Shares in Macquarie Bank were pushed to four-year highs as investors look to a strong second half profit eclipsing the first half net profit of $501 million amid continued benign conditions in global financial markets.
Sentiment was also buoyed by the decision to distribute its $1.4 billion holding of shares in Sydney Airport to shareholders, even though this may reduce prospects of a takeover for the airport operator near term.
In late morning, trading shares in the bank were up a handy 4.4 per cent at $53.20, although shares in Sydney Airport were down 2.9 per cent at $4.07.
Macquarie said its shareholders will receive one share in Sydney Airport for each share held in the bank.
Macquarie booked a 39 per cent rise in first-half net profit, after its market-facing and annuity style businesses both performed well.
Macquarie posted profits of $501 million, beating an average projection of $475 million from two analysts, and up from $361 million in the same period last year.
The bank has been diversifying away from investment banking into less riskier areas such as funds management.
With the earnings a share lifting 42 per cent to $1.50, it has raised the interim dividend to $1 a share from 75 cents paid previously.

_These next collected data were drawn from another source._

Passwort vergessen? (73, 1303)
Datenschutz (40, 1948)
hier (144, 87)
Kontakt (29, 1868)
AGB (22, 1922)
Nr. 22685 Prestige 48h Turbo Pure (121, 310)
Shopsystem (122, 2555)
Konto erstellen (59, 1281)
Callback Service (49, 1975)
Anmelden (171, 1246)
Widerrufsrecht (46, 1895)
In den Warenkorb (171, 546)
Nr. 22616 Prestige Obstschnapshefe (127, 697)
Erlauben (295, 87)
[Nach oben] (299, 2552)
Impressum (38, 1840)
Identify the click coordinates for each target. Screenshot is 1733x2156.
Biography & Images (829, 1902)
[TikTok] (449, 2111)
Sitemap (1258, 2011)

The bank remained careful of forecasting the outlook for the balance of the financial year, saying only that subject to market volatility, it expects the second half profit to exceed the profit posted kin the first half.

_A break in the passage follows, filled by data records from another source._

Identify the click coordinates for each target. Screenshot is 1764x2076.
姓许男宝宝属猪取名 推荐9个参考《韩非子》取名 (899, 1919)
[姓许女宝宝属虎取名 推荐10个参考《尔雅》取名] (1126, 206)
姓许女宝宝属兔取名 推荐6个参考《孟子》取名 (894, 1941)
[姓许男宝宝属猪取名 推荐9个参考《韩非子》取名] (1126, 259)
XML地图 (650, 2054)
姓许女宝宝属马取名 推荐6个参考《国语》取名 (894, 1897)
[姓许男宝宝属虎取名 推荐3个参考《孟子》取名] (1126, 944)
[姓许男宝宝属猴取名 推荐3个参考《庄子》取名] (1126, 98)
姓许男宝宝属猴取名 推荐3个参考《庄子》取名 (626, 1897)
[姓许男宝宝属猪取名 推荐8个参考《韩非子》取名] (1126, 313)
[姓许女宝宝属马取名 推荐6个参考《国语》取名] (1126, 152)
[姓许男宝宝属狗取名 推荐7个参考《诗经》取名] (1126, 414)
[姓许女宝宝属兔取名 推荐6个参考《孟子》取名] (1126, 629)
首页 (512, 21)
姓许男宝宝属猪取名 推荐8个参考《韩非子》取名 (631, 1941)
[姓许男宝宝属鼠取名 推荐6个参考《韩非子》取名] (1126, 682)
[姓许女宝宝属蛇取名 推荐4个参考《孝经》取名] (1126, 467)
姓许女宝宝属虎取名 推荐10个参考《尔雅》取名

Difficult conditions in metals and commodity markets resulted additional write-downs in this division, it said.
Along with the underlying improvement in earnings from the key Macquarie funds. corporate and asset finance divisions, earnings received a fillip from lower loan loss and impairment charges.
In the half, investment impairments fell to $82 million from $168 million with loan impairments declining more modestly, to $95 million from $101 million.
The Macquarie funds arm made the largest contribution to the bottom line, lifting its net profit to $500 million from $399 million with corporate and asset finance contributing $396 million up from $359 million.
Bank officials were defensive when discussing Macquarie’s rising volume of mortgage lending, pointing out there has been no decline in lending standards.
Borrowers are far more conservative than in the past, officials told analysts, with no ‘‘low-doc lending’’ while borrowers are quick to switch to fixed rate loans, they confirmed the bank has looked at loan serviceability of borrowers, should interest rates rise.
‘‘We’re funding more out of [retail] deposits,’’ one bank official told analysts. ‘‘We still securitise [mortgage loans] but that market is still coming back slowly.
‘‘But with so much deposits we’re using that’’ to fund out mortgage lending.